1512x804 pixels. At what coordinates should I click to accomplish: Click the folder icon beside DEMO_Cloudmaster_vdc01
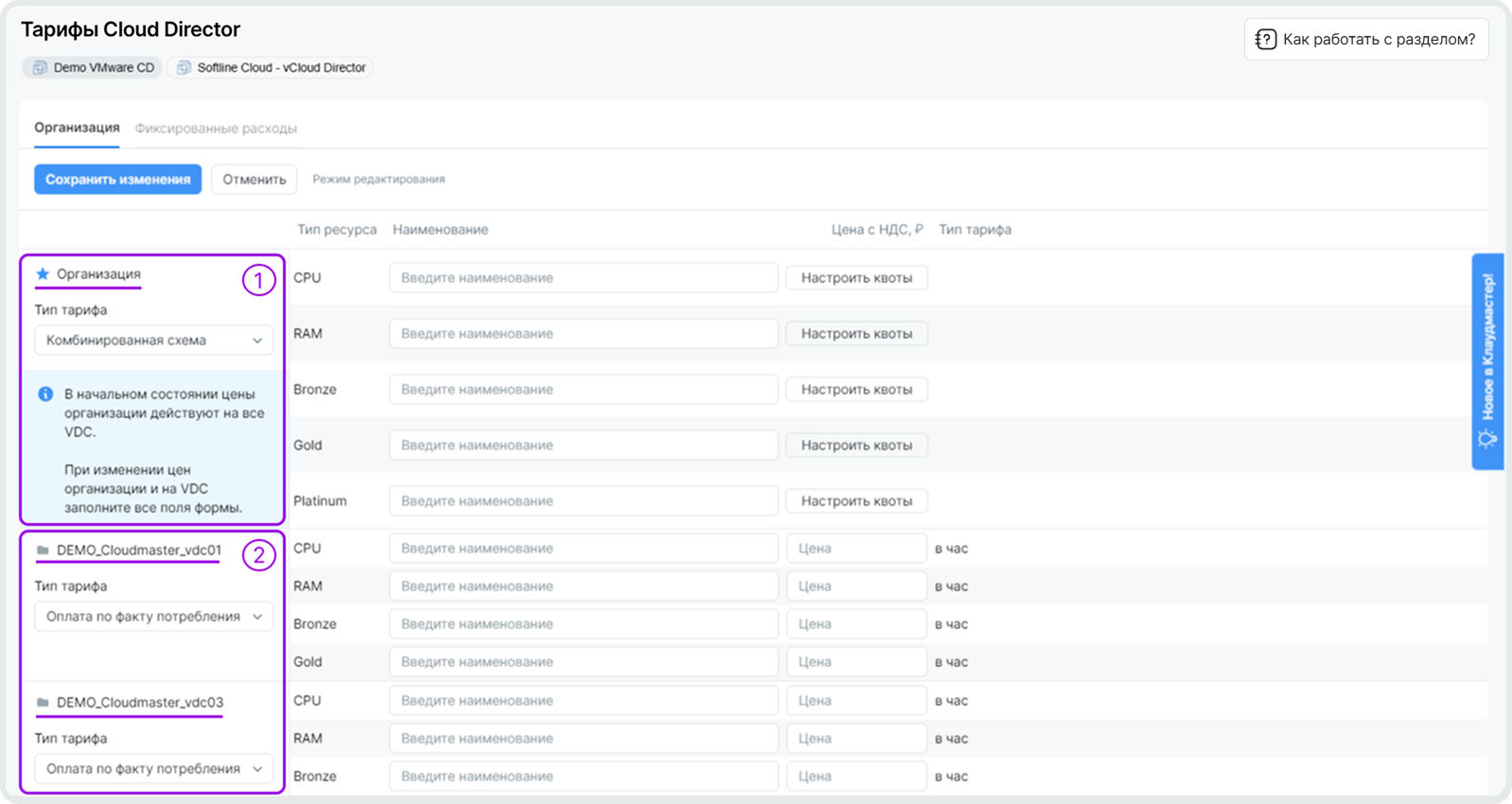[x=43, y=551]
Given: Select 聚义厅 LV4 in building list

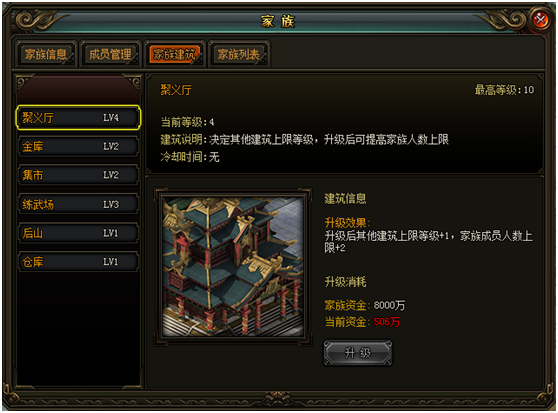Looking at the screenshot, I should (x=78, y=117).
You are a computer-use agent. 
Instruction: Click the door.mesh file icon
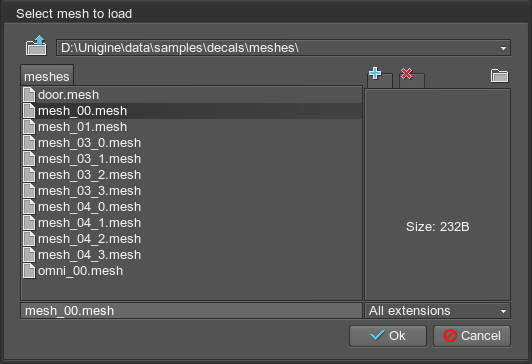29,95
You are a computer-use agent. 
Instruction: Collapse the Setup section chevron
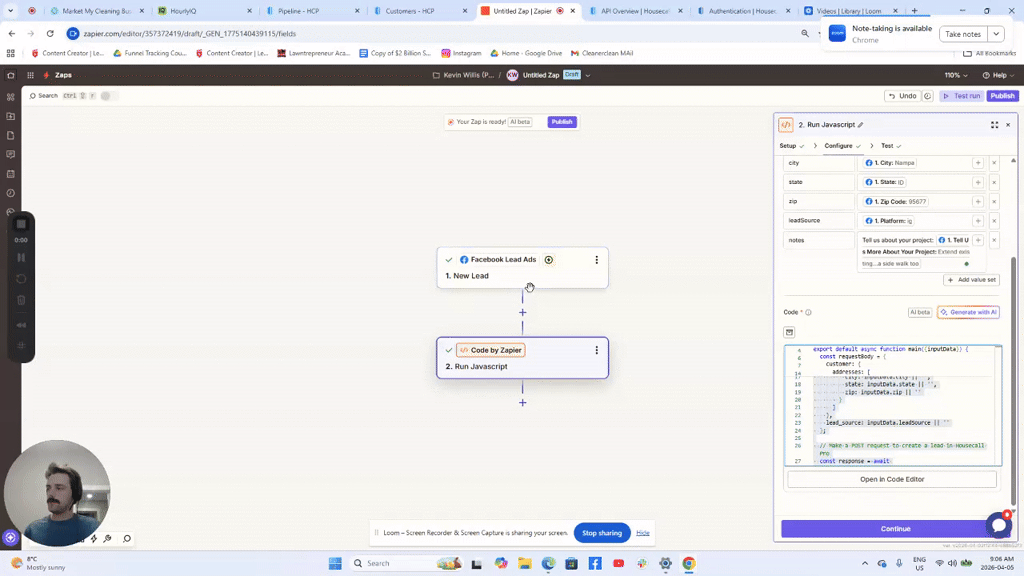(x=802, y=146)
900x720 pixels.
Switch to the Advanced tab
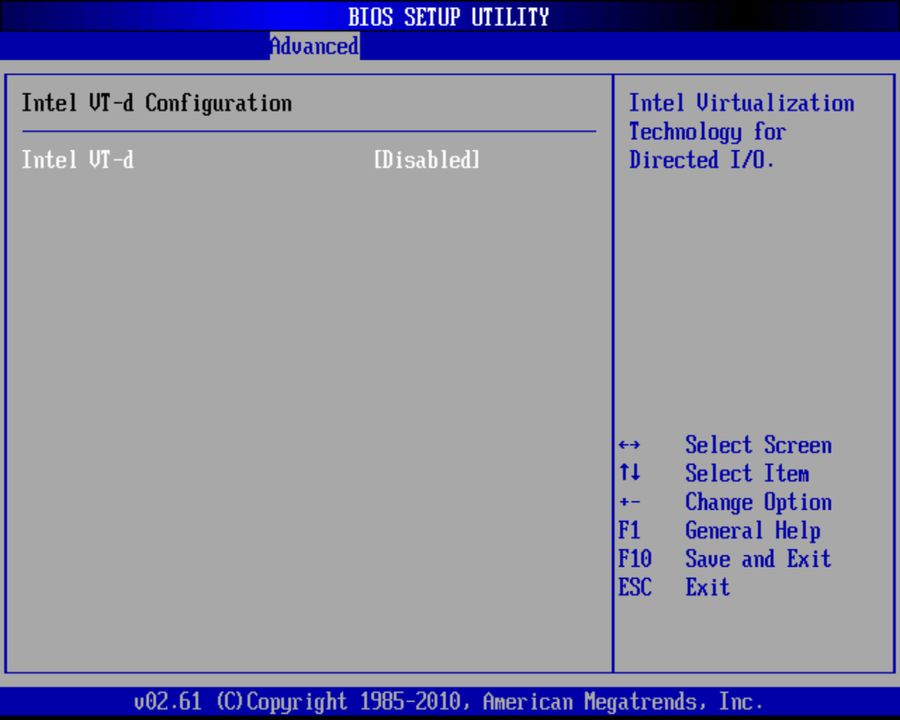click(314, 46)
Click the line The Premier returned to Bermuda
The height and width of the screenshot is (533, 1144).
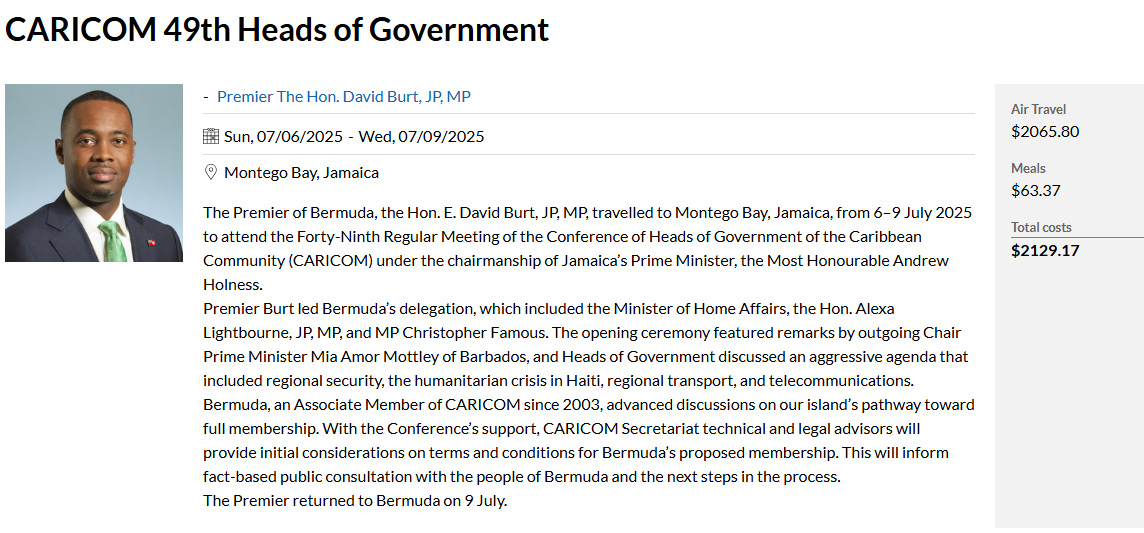click(355, 502)
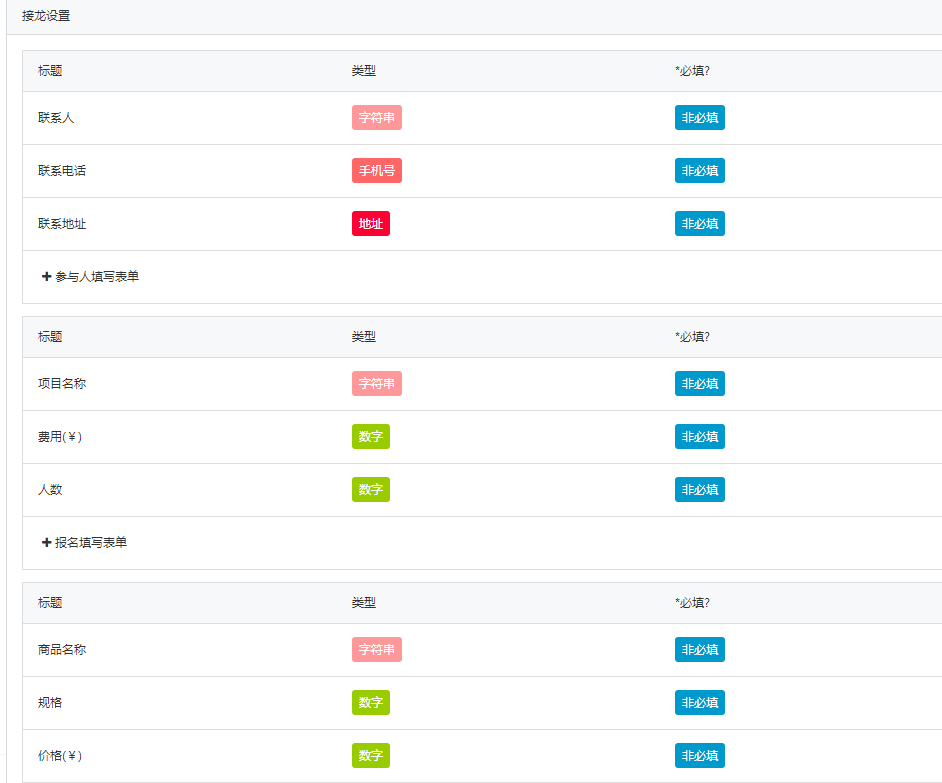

***

About this task ▸
Here the job is to print all the entries above exactly, minus the images.

Exercise solution ▸
1512x804 pixels. At what coordinates should I click to accomplish: Click the folder icon beside DEMO_Cloudmaster_vdc01
[x=43, y=551]
Given: Select 聚义厅 LV4 in building list

Looking at the screenshot, I should (x=78, y=117).
You are a computer-use agent. 
Instruction: Click the door.mesh file icon
29,95
You are a computer-use agent. 
Instruction: Collapse the Setup section chevron
(x=802, y=146)
900x720 pixels.
Switch to the Advanced tab
click(314, 46)
Click the line The Premier returned to Bermuda
The height and width of the screenshot is (533, 1144).
click(355, 502)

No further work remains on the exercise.